The following afternoon, when Antonello arrived at the Vic, Sam was already sitting at a table, a beer in front of him. On Antonello’s side was a glass of red wine. ‘I took a punt — ordered you a merlot.’

‘Thanks. Still my drink of choice. I used to pretend I liked beer, I thought it’d make me more Australian, but I gave up that a long time ago.’

‘Unfortunately, I like it too much. More ocker than the ones born here.’

In the bar, they were the sole customers. A middle-aged waitress carried a tray of salt and pepper shakers and placed a pair on each table. The barman and the chef played pool. From the games room next door, there was the constant beep and chime of the pokie machines, the clink of coins against the metal trays, the jackpot jingles and old-time tunes, vaguely familiar. Flashing lights reflected on the mirror above the bar.

It was a gloomy pub.

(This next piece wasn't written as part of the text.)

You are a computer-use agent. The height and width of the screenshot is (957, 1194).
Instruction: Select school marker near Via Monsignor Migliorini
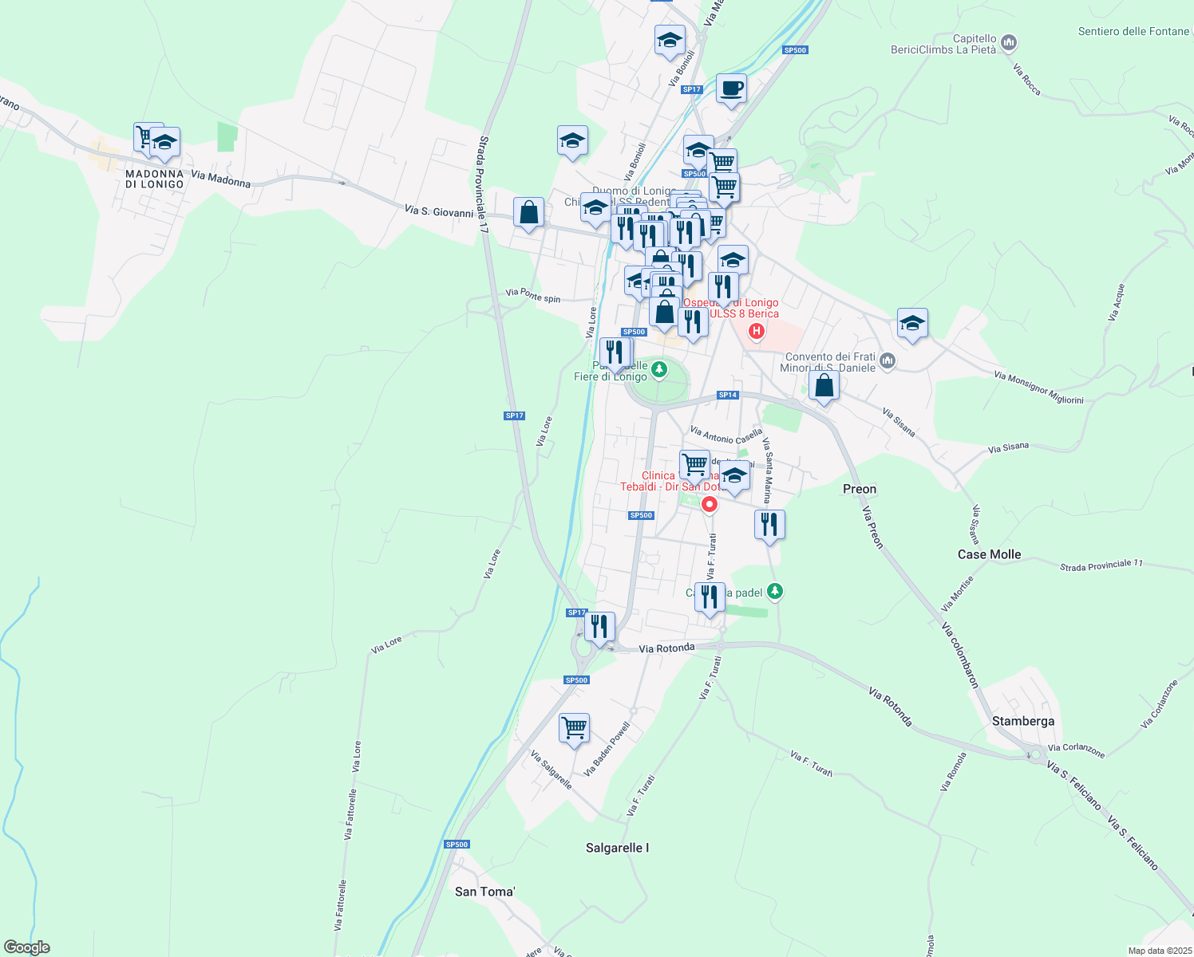click(911, 323)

Poorly renovated several times since the 1970s, the layers of change were visible, one on top of the other. Like make-up clumsily applied over scar tissue, it failed to camouflage its faults.

‘Don’t remember the bar ever being this empty,’ Antonello said.

‘No more factories around here, no more punters,’ Sam said.

It was difficult not to drift off into the past. Antonello had spent so many nights sitting at the bar with Sam and Slav, watching Bob play pool. Bob had a knack for it and there was usually some younger bloke willing to challenge him to a game. They’d throw a coin or two on the table, but no one ever took Bob’s money. Antonello remembered gathering around the bar after every shift. The pungent mix of sweat and beer, the arguments — mostly about football — and the yelling, the stupid jokes and the raucous laughter. The dead were back, sitting at the bar. They swung around to face him and raised their glasses.

‘Just a few compulsive gamblers now,’ Sam said, nodding towards the pokies. ‘Don’t come here anymore? This would still be your local?’

‘This or the Blarney. But I don’t go to the pub much. Paolina dragged me here one night about ten years ago — she wanted to have dinner and play the pokies. I couldn’t stomach it. I kept expecting to see Bob or Slav at the bar. I could hear Bob’s laughter… We didn’t even stay to eat.’

‘Should we go somewhere else?’ Sam asked, picking up his beer and taking a long swig. Sam had put on weight, but he wasn’t fat; there was just a hint of a beer belly under the blue Australian Workers’ Union windcheater. Antonello stared at his face: there were a few frown lines, some wrinkles, the flesh around his cheeks sagging, but he was still so familiar, with the broad Roman nose, the bushy eyebrows, and those luminous hazel eyes.

‘No. I was going to suggest somewhere else, but nowhere else seemed right, either.’

‘I’m surprised you’re still living in the area,’ Sam said. ‘I thought you might’ve shifted away. A lot of us did.’

‘Where are you?’

‘Geelong. I work out of the office there and live in a flat — small place, with a view of the bay from the bathroom window.’ Sam smiled, bringing his hands close together to show the narrowness of the view.

‘Paolina wanted to move. But I couldn’t imagine living anywhere else.’ He didn’t tell Sam that the further from the bridge he was, the worse the nightmares. After Alex and Nicki had moved out of home, Antonello and Paolina went on a trip to Europe. They booked a twenty-day tour and spent time in Sicily with their extended families. Every night he was away, Antonello dreamt of the bridge. Not the falling bridge he’d witnessed, not the half-constructed bridge, but the finished bridge crowded with peak-hour traffic. He watched the piers crumbling, the roadway collapsing over and over again, cars and people dropping into the river like dead birds. He had those nightmares at home too, but he could get up, go outside, and see the bridge. Calm himself down. Away from it, the anxiety clung to him, and there was no reprieve. He was bound to the bridge, bound to living under its shadow.